Kau terduduk lesu di atas kursi bagus,
Yang direbutkan oleh orang – orang rakus.
Di bawahnya, kaki kursi ditegakkan oleh penjilat.
Oleh mahluk yang nantinya akan berkhianat.

Kau kenakan topeng dengan senyum manis,
Kemudian berlari depan jurnalis.
Meneriakkan janji manis, membawa artis yang erotis.
Sedang di rumah, sejak beberapa bulan lalu isi kulkas telah habis.

Dari Sungai Pinang sampai Bontang,
Semua laporan keuangan kau hidangkan.
Dari rupiah – rupiah yang kerontang.
Hingga pajak yang nihil dihitungkan.

Larilah negeriku. Selamatkan dirimu.
Berdoa yang banyak, kini setan sudah bertingkah.
Sadarlah negeriku. Tunjukan kuasamu.
Coblos yang layak, agar masa depan bisa cerah.

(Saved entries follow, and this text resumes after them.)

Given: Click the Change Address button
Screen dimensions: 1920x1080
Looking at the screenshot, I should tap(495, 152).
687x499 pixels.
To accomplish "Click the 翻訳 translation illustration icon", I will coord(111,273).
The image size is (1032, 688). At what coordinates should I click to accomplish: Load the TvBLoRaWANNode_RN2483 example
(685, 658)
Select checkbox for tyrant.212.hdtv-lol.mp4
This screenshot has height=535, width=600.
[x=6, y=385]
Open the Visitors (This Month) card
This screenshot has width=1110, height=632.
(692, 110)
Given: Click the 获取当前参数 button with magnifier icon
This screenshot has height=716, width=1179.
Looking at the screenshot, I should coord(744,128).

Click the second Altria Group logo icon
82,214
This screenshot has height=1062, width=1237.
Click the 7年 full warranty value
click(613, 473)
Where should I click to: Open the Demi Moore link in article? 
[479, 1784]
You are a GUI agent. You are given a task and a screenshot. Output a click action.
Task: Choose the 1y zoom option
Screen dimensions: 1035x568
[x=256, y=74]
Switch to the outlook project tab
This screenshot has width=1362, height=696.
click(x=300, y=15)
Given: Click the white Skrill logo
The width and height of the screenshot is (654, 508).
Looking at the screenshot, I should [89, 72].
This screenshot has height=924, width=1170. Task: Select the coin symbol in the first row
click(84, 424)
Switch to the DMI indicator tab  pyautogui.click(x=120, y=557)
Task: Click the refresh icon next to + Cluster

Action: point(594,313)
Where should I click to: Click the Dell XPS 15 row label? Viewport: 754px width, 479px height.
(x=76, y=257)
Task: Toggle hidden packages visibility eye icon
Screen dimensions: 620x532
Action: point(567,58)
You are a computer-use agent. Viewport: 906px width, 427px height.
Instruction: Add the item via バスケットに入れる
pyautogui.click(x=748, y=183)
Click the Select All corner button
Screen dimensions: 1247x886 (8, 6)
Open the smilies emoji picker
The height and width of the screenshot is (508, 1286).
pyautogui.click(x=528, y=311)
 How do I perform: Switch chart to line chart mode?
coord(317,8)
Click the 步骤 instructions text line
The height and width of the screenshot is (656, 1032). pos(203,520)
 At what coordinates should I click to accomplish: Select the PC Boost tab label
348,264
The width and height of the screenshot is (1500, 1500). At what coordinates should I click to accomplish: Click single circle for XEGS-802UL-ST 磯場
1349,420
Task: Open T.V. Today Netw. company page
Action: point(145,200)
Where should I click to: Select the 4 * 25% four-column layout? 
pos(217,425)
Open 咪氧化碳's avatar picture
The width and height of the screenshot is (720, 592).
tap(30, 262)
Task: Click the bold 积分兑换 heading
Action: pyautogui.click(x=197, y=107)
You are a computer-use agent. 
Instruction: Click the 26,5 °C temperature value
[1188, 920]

Tinggalkan sejarah untuk anak cucu,
Supaya kelak mereka masih bisa menyusu.
Pada Ibu negri yang memilih,
Untuk mengabaikan amplop putih.

Yang terselip dalam bilik berpenghuni.

Cerita Kecil

Masih dalam ingatan orang awam.
Kau ahli yang paling menawan.
Menebar fakta dalam kumpulan.
Berbaju bahan halus namun kusam.

Kadang mesin waktu bukan impian.
Untuk anak yang doraemon idolakan.
Dia lebih butuh pendamping dermawan,
Mau habiskan waktu sampai maut memisahkan.

Di mana batasnya hidup?
Bukan sampai nafas masih bisa dihirup.
Bukan sampai mata menutup.
Ada di dalam mimpi yang dipakaikan katup,
Menunggu dibuka, diraih, kemudian jangan sesal jadi meletup.

Apa kata luka?
Biarkan saja, lagian akhir cerita akan bahagia.
Meski tubuh dihinggapi cacing pita.
Karena berkubang dalam lumpur derita, karna penulis yang habis cerita.
Toh nanti semua juga sama.
Toh nanti semua juga lupa.

Bahwa cinta pernah di sana.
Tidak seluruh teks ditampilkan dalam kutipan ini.